Used here by permission.
Lord’s Day worship is the grand theater of Christian discipleship. It is the main context in which Christians are fashioned into mature disciples of Jesus Christ, through the ordained means of grace. It has been so from the beginning.
In our day, however, the biblical focus of worship as discipleship seems to be lost on many of our churches. The accent of disciple-making is placed upon small groups and one-on-one mentoring, rather than upon public worship and the means of grace. Indeed, many believe that discipleship predominantly occurs in living rooms and coffee shops, and not in sanctuaries with the assembled church. This unbiblical notion is more widespread than people realize.
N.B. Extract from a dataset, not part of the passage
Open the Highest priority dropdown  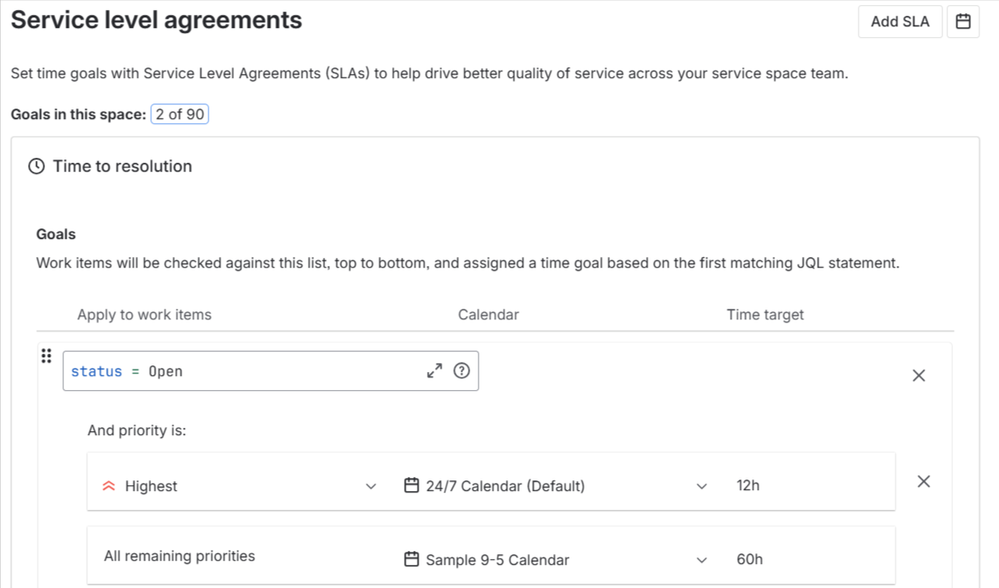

Our churches need to recover the biblical priority of Lord’s Day public worship as the primary realm of Christian discipleship. Furthermore, we need to reclaim the biblical elements of public worship as the efficacious means to spiritual maturity. In other words, we must recover discipleship on God’s terms. Before we explore the nature of worship as discipleship, however, we must first ask: What has gone wrong?
A Significant Shift
As it concerns discipleship, a significant shift took place in the first half of the twentieth century in both the United States and Great Britain. In response to the rising tide of theological liberalism in mainline denominations — on both sides of the Atlantic — parachurch organizations began to sprout and multiply. Understandably, Bible-believing Christians lost confidence in the church. So they began looking elsewhere for spiritual direction. They found it in evangelical parachurch organizations such as the Billy Graham Evangelistic Association, Campus Crusade for Christ, Christianity Today, Christian Student Union, and a host of others. Parachurch organizations like these rightly emphasized a high view of Scripture, biblical conversion, and lifelong spiritual growth and discipleship. Nevertheless, Christian discipleship was repeatedly presented as being only loosely connected to the worship and ministry of the church. It’s the idea “that real disciples are formed not in the theater of ordinary Word-and-sacrament ministry and the care of the elders and deacons, but in the parachurch enclaves for super-spirituality.”
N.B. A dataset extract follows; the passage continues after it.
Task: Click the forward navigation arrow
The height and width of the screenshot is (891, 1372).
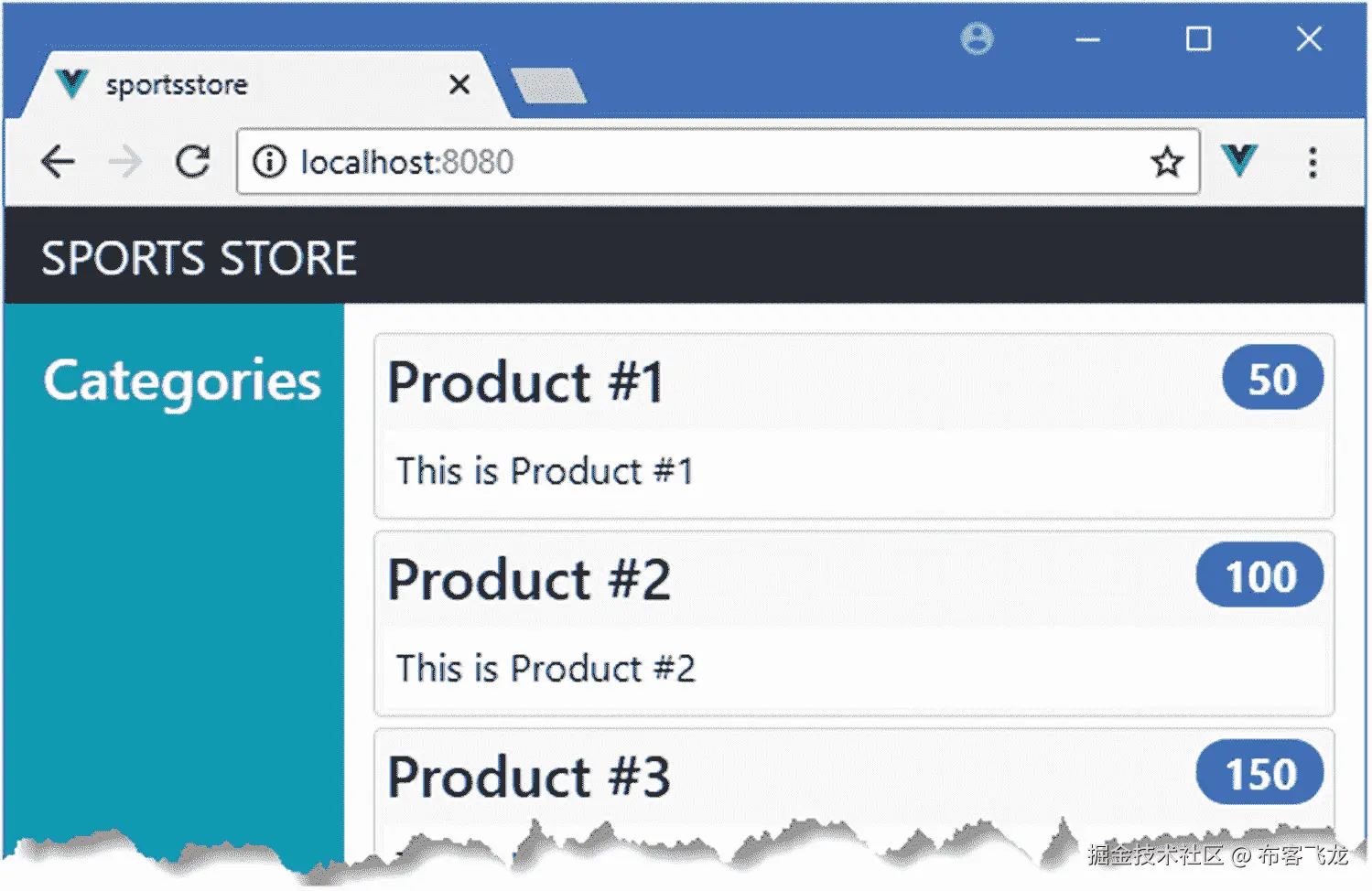Action: point(125,162)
A prime example of this may be seen in The Navigators, a well-known and influential parachurch organization that has specialized in “Life on Life discipleship” since 1933. In the “about” section of their website, not one word is mentioned about the church. Moreover, their statement of faith, core values, and vision statement give no meaningful attention to the ministry of the church or the means of grace. Someone reading this site could easily be led to conclude that the church has very little, if anything, to do with Christian discipleship. It’s no wonder, then, why so many evangelicals do not make Lord’s Day worship a priority in the disciple-making process.
A Right View of Worship
To rightly understand Lord’s Day worship asdiscipleship, we must first recognize what public worship is not. Worship is not an evangelistic crusade meeting. Neither is it a time for sanctified entertainment, to showcase the talents of pastors, congregants, musicians, singers, dancers, or actors. Nor is public worship an informal church fellowship meeting to energize and inform the flock about up-and-coming programs and service opportunities. While sadly these emphases have become all too familiar in worship services today, nowhere in scripture does divine worship display these characteristics. No, God’s word teaches something very different.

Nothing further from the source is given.